### TASK BRIEF
Word for word, transcribe the data below from the line with "Screen dimensions: 650x468" to the line with "Task: Select the rightmost", keeping both of those lines.

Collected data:
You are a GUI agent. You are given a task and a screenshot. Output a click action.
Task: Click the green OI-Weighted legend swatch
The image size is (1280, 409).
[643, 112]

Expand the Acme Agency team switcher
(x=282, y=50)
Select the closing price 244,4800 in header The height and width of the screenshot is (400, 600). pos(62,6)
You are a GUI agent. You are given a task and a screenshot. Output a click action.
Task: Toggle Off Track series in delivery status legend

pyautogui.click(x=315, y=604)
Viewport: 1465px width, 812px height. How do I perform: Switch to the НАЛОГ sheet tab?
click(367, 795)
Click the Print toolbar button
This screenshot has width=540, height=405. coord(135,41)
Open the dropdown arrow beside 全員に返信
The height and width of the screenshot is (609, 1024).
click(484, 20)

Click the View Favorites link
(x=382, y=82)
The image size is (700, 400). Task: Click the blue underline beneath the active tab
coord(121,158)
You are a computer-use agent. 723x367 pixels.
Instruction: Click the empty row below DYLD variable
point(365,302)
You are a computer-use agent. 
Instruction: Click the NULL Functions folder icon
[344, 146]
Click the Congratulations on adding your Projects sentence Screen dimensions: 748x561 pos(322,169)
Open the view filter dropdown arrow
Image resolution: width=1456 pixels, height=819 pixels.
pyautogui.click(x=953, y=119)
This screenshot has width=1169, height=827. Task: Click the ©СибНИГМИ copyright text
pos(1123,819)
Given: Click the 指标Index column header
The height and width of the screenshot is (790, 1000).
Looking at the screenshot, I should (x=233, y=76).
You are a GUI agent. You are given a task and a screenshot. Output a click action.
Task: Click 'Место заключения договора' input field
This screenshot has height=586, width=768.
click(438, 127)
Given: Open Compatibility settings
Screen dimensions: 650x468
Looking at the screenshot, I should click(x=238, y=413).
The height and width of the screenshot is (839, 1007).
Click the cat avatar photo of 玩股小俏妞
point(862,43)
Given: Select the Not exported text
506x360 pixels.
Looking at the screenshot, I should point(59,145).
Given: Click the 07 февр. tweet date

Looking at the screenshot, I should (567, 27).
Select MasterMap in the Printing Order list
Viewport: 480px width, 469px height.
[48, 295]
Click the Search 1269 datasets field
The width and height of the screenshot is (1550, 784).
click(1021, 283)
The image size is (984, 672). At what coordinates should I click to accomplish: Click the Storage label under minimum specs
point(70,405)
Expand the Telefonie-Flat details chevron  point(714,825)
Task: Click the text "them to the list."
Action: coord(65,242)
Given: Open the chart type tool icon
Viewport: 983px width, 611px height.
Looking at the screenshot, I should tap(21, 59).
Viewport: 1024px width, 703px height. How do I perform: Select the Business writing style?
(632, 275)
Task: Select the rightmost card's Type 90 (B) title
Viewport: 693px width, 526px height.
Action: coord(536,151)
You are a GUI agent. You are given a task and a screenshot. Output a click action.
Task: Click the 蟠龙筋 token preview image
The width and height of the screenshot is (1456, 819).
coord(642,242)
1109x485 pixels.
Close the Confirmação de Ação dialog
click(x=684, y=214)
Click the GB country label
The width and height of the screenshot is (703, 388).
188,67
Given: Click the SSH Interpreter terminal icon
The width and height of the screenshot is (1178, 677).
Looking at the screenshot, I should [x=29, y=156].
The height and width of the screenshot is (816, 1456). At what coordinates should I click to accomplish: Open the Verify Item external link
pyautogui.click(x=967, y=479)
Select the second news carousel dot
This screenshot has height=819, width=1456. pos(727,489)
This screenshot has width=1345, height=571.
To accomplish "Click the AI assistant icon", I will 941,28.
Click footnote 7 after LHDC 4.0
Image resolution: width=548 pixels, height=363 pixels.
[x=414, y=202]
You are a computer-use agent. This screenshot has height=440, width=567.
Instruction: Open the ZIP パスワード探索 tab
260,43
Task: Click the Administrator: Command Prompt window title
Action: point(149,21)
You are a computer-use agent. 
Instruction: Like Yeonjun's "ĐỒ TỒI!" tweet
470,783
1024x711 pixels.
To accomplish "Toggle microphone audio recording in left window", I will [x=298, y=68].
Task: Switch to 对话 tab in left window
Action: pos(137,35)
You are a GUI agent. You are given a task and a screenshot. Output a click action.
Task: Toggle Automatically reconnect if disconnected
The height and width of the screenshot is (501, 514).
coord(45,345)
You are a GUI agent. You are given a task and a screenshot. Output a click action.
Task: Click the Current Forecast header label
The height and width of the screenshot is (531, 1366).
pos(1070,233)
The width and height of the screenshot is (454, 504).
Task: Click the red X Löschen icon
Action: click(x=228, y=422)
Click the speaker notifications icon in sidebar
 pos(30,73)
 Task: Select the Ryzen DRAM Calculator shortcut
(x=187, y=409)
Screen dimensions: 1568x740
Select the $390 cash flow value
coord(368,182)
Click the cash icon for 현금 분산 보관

### RESPONSE BOX
Screen dimensions: 650x468
Looking at the screenshot, I should click(x=238, y=413).
The height and width of the screenshot is (839, 1007).
Click the cat avatar photo of 玩股小俏妞
point(862,43)
Given: Select the Not exported text
506x360 pixels.
Looking at the screenshot, I should point(59,145).
Given: Click the 07 февр. tweet date

Looking at the screenshot, I should (567, 27).
Select MasterMap in the Printing Order list
Viewport: 480px width, 469px height.
[48, 295]
Click the Search 1269 datasets field
The width and height of the screenshot is (1550, 784).
click(1021, 283)
The image size is (984, 672). At what coordinates should I click to accomplish: Click the Storage label under minimum specs
point(70,405)
Expand the Telefonie-Flat details chevron  point(714,825)
Task: Click the text "them to the list."
Action: coord(65,242)
Given: Open the chart type tool icon
Viewport: 983px width, 611px height.
Looking at the screenshot, I should tap(21, 59).
Viewport: 1024px width, 703px height. How do I perform: Select the Business writing style?
(632, 275)
Task: Select the rightmost card's Type 90 (B) title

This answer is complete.